How many rows to get?

Now that we know how to get multiple pages, we need to know when to stop getting more pages.

Broadly, there are two strategies:

  • figure out the total number of results ahead of time, and do some math to figure out how many pages to request
  • keep getting more pages until you run out of results

Both work, and each has its own downsides:

  • the first method only works for APIs that tell you how many results there are.
  • the second method can lead to infinite loops if you mess up.

Since the EIA API tells you how many results there are, let’s work with the first option.

Let’s look at the API response again.

PYTHON

first_page.keys()

That “total” field looks pretty suspicious.

PYTHON

first_page["total"]

So there are about 8,000 rows in this dataset. That’s the last piece you need to be able to do this challenge!

Challenge

Challenge: pagination

OK, now let’s put it all together!

Let’s try to get the net generation data in Puerto Rico that is in the EIA API.

Start with the following code and modify it to work:

PYTHON

all_records = []
# loop through the necessary pages
    print(f"Getting page starting at {offset}...")
    page = requests.get(
      f"{eia_api_base_url}/facility-fuel/data",
      params={
        # what goes here?
      }
    ).json()["response"]
    all_records.append(pd.DataFrame(page["data"]))

df = pd.concat(all_records)

PYTHON

all_records = []
for offset in range(0, 12_345, 5000):
    print(f"Getting page starting at {offset}...")
    page = requests.get(
      f"{eia_api_base_url}/facility-fuel/data",
      params=common_params | {"offset": offset}
    ).json()["response"]
    all_records.append(pd.DataFrame(page["data"]))

df = pd.concat(all_records) # combines all pages into one big dataframe

Further resources

We’ve only just scratched the surface of programmatically getting data from the Internet here.
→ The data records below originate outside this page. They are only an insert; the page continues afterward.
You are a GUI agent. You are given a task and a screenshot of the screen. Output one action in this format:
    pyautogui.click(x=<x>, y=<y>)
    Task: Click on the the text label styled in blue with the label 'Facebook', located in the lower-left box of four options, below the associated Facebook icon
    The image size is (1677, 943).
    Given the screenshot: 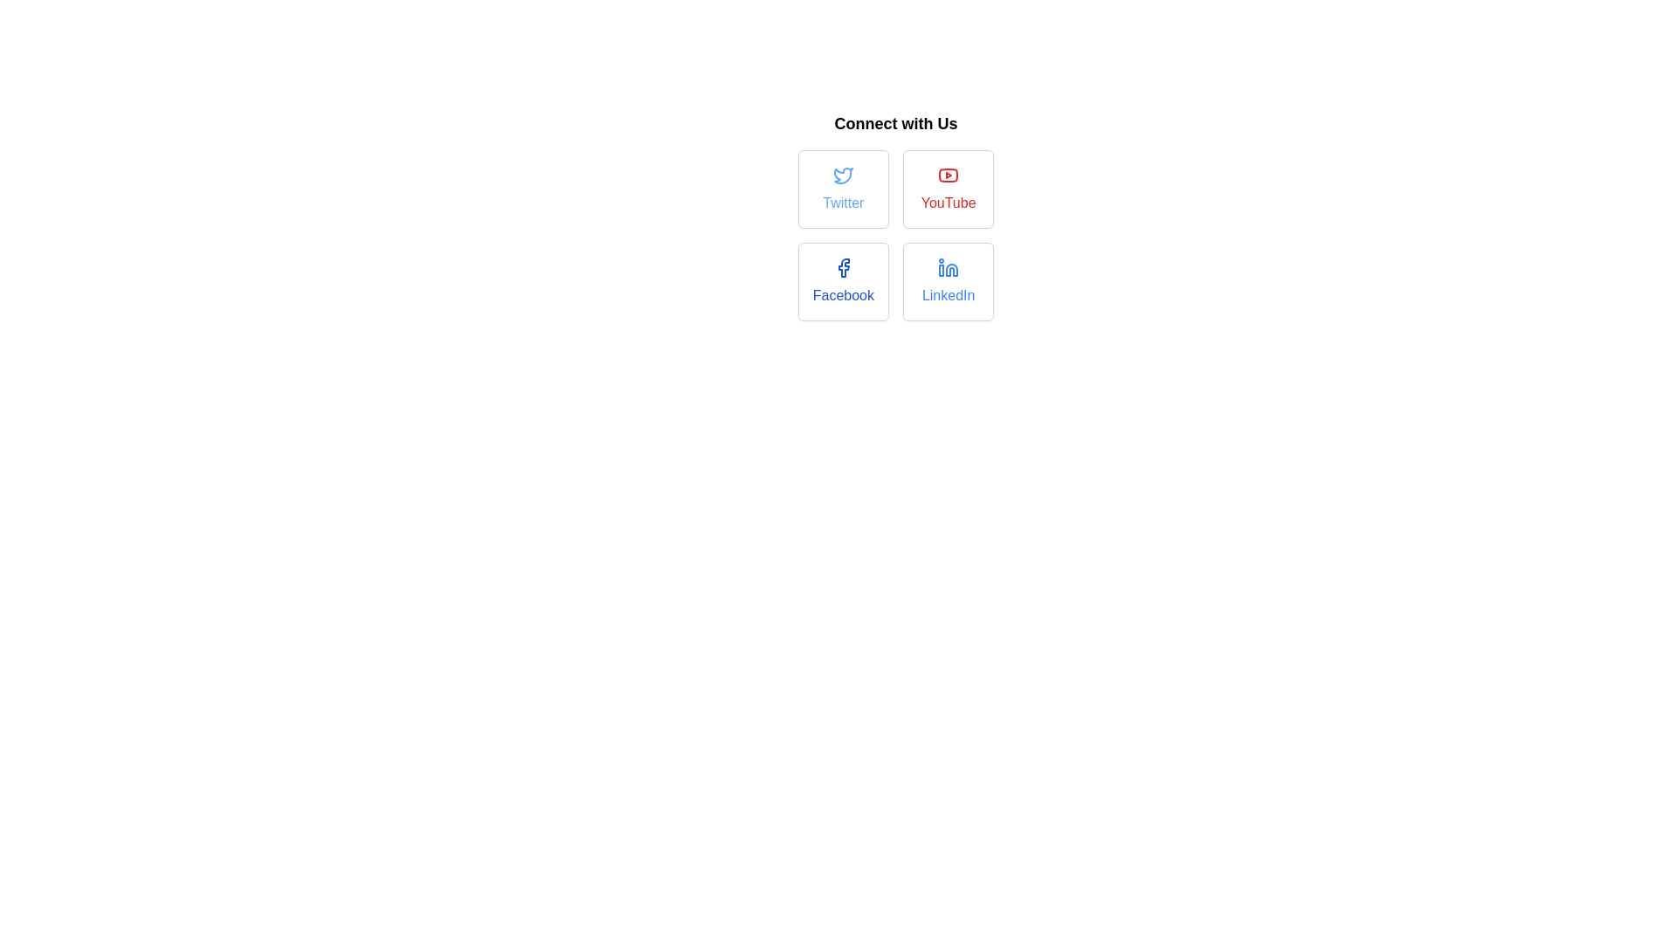 What is the action you would take?
    pyautogui.click(x=843, y=295)
    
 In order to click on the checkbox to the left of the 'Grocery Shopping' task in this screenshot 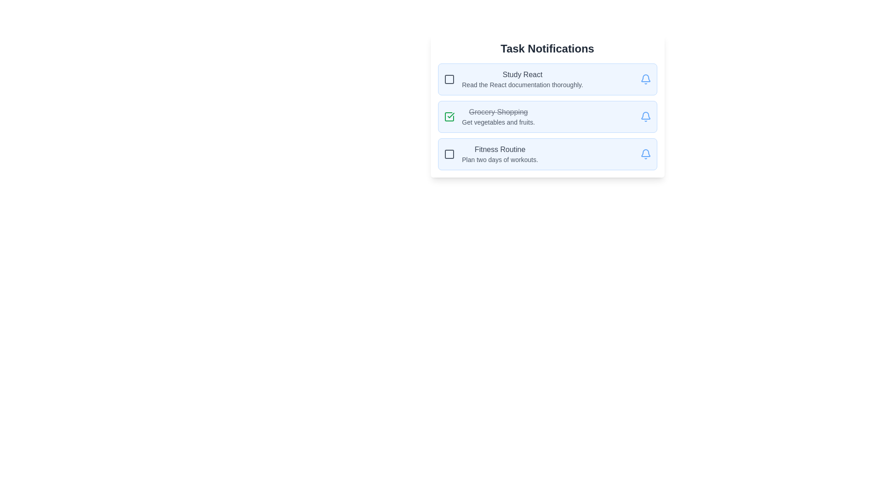, I will do `click(449, 116)`.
Sometimes, there are obstacles. We can’t teach you how to overcome all of them, but here is a little troubleshooting guide of “something weird? maybe try searching for these keywords.”

  • Links not showing up in your bs4 a tags?
    • look at the links using the html inspector in your browser dev tools.
    • look at what’s happening when you download files by using the network tab of your browser dev tools.
      • when you click something to download data, or when you load in data for a graph, keep an eye on this. you might find some suspicious looking URLs
  • The HTML you see in browser dev tools is different from what you get from requests?
    • sometimes there’s code that your browser runs after the initial load, which changes the HTML after the fact. requests won’t catch that, but try playwright which runs that post-load code. keyword is headless browser automation.
    • sometimes servers will be mean to you because of who you say you are (user agent).
      • sometimes they’ll give you some sort of error, or a CAPTCHA
      • sometimes they will just not give you any response at all
      • If you suspect that… try telling them you’re a real human instead of a bot. Look for “spoofing the user agent” to see guides on how to do this.
  • Running into rate limits for making too many requests?
    • Try adding some delays in your scraping code so that it’s not hammering the server so hard. The time.sleep method here is your friend.
    • Do double-check the terms & conditions of the website you’re using - if a website is implementing some rate limit, they probably don’t want you using automated tools to download the data in the first place.
    • You might need a ‘web scraping proxy’ service, which will let you get around a lot of limits.
  • Have to download a file to disk instead of turning it into a DataFrame immediately?
    • Use response.content to get the literal bytes that the response is made of - this will help with files like ZIP files that don’t have a nice text representation.
    • Then use the “wb” mode (“write binary”) to write that data to disk:

    PYTHON

    with open(some_filename, "wb") as f:
        f.write(response.content)
Key Points
  • beautiful soup lets you grab links out of a webpage so that you can then download them
  • if you need to get more than one request worth of results from an API, they usually provide some “pagination” capabilities so you can make all the requests programmatically.
  • web scraping is a wide world - if you get stuck, try searching for some of the keywords above.